Segment Start: EXERCISE INPUT

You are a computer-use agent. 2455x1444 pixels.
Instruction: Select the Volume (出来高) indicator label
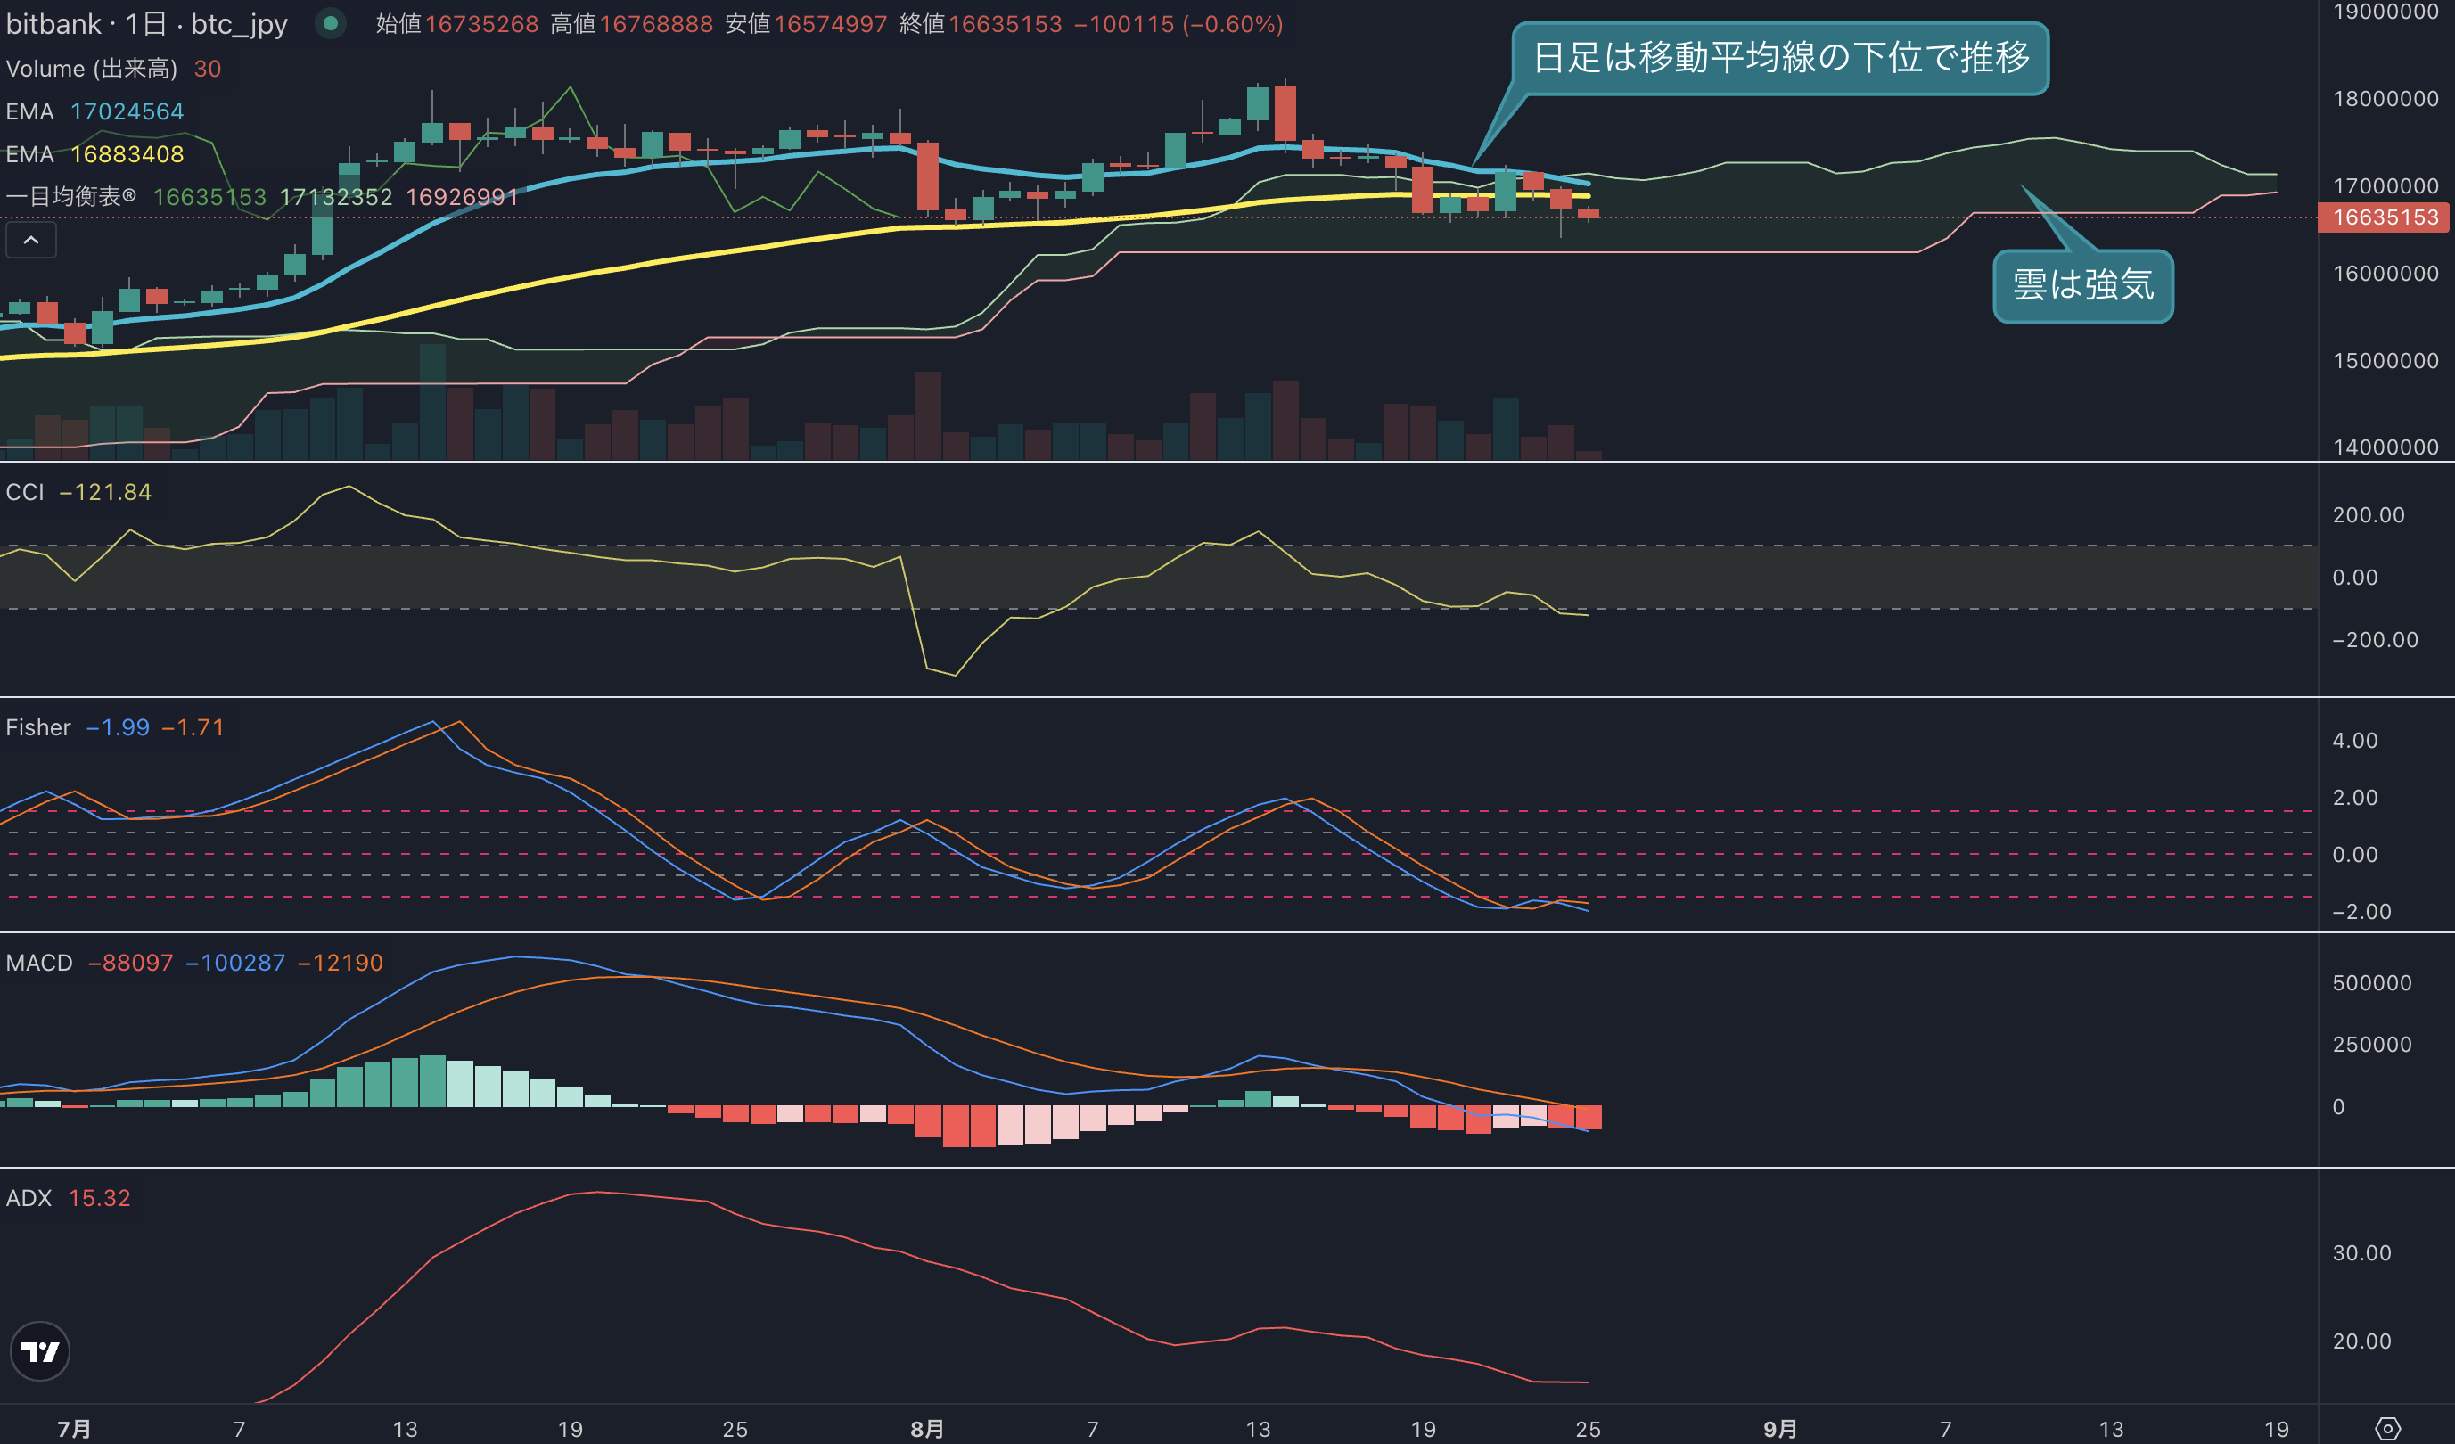[92, 68]
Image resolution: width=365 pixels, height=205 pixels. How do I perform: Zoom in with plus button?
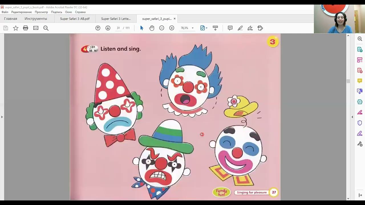pos(172,28)
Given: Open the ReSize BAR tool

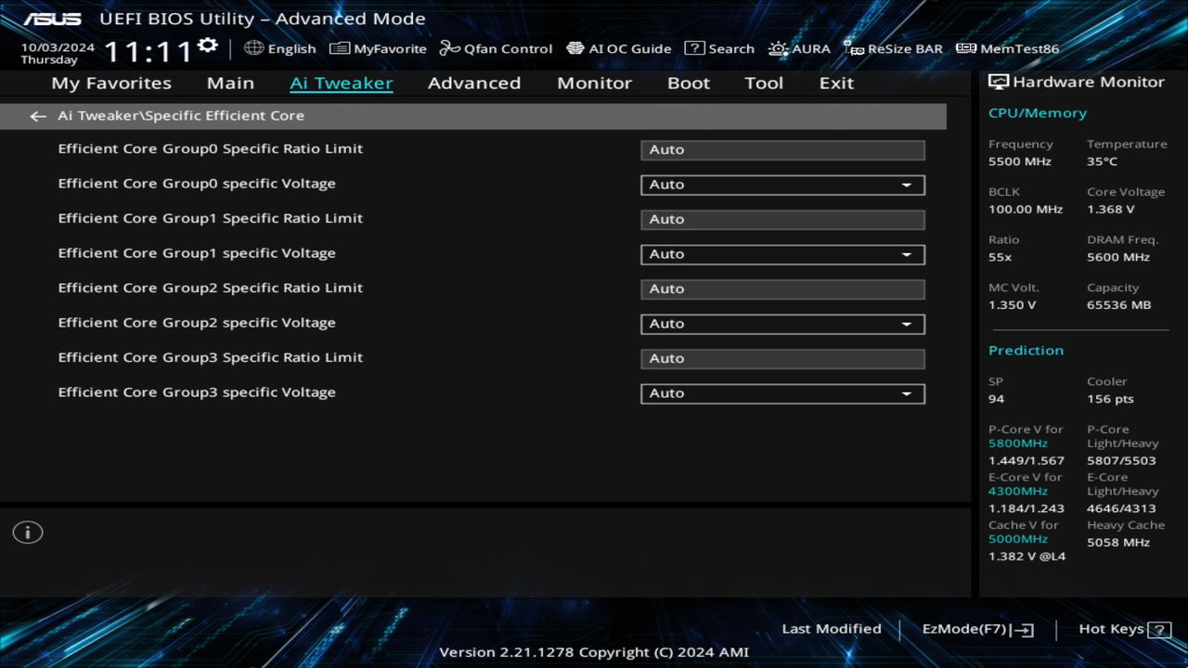Looking at the screenshot, I should pyautogui.click(x=893, y=48).
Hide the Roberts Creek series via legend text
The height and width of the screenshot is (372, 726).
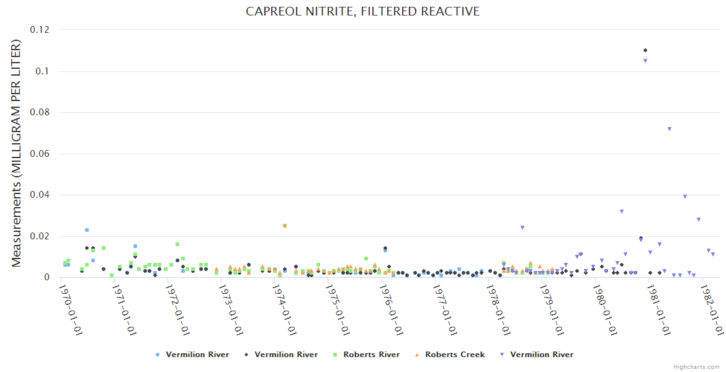coord(455,355)
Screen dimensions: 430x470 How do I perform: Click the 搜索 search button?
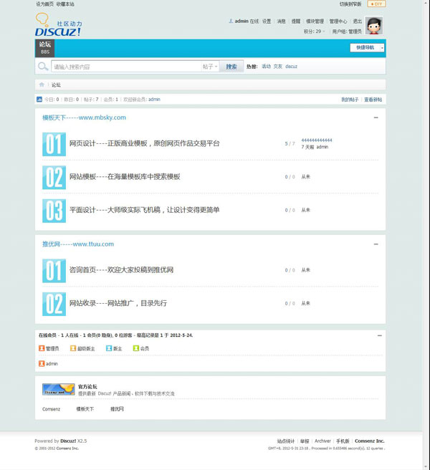coord(231,67)
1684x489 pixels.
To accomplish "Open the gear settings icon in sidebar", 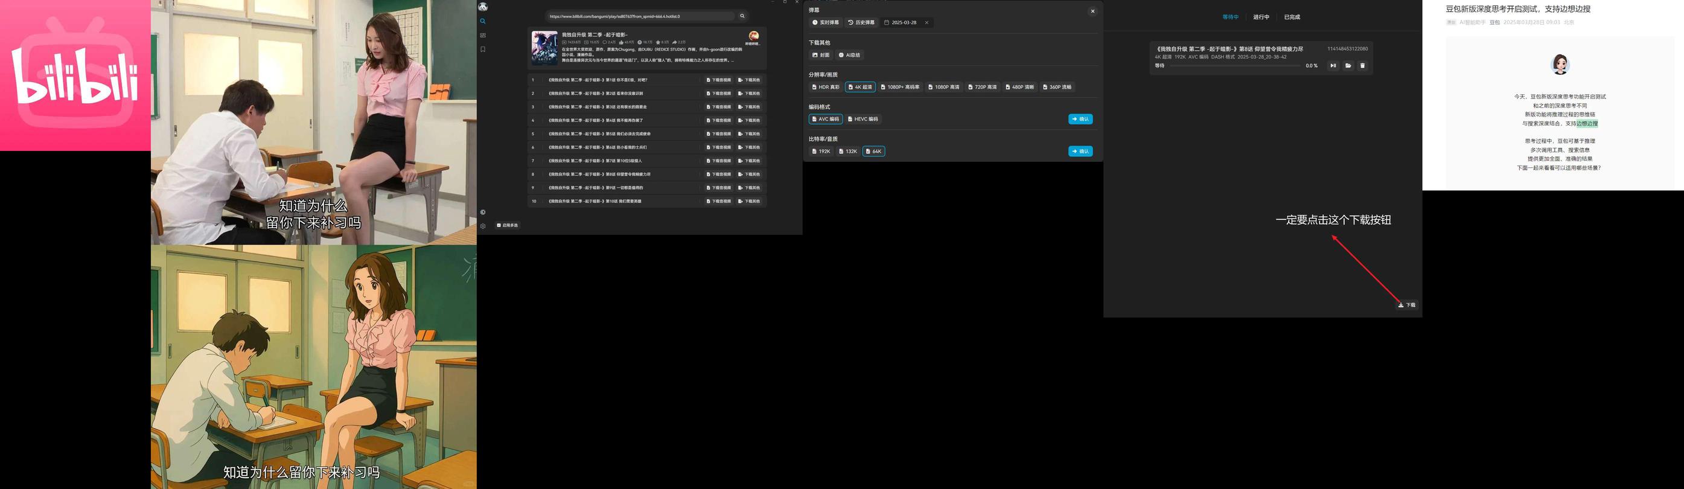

Segment End: EXERCISE INPUT

AIM OF THE TASK :: Copy nothing past the line containing "Hide the Roberts Creek series via legend text": reproduce every line from the start of the records up to it, skipping pictures.

YOUR RESPONSE ::
You are a computer-use agent. 2455x1444 pixels.
Instruction: Select the Volume (出来高) indicator label
[92, 68]
Image resolution: width=365 pixels, height=205 pixels. How do I perform: Zoom in with plus button?
pos(172,28)
Given: Open the ReSize BAR tool

Looking at the screenshot, I should pyautogui.click(x=893, y=48).
Hide the Roberts Creek series via legend text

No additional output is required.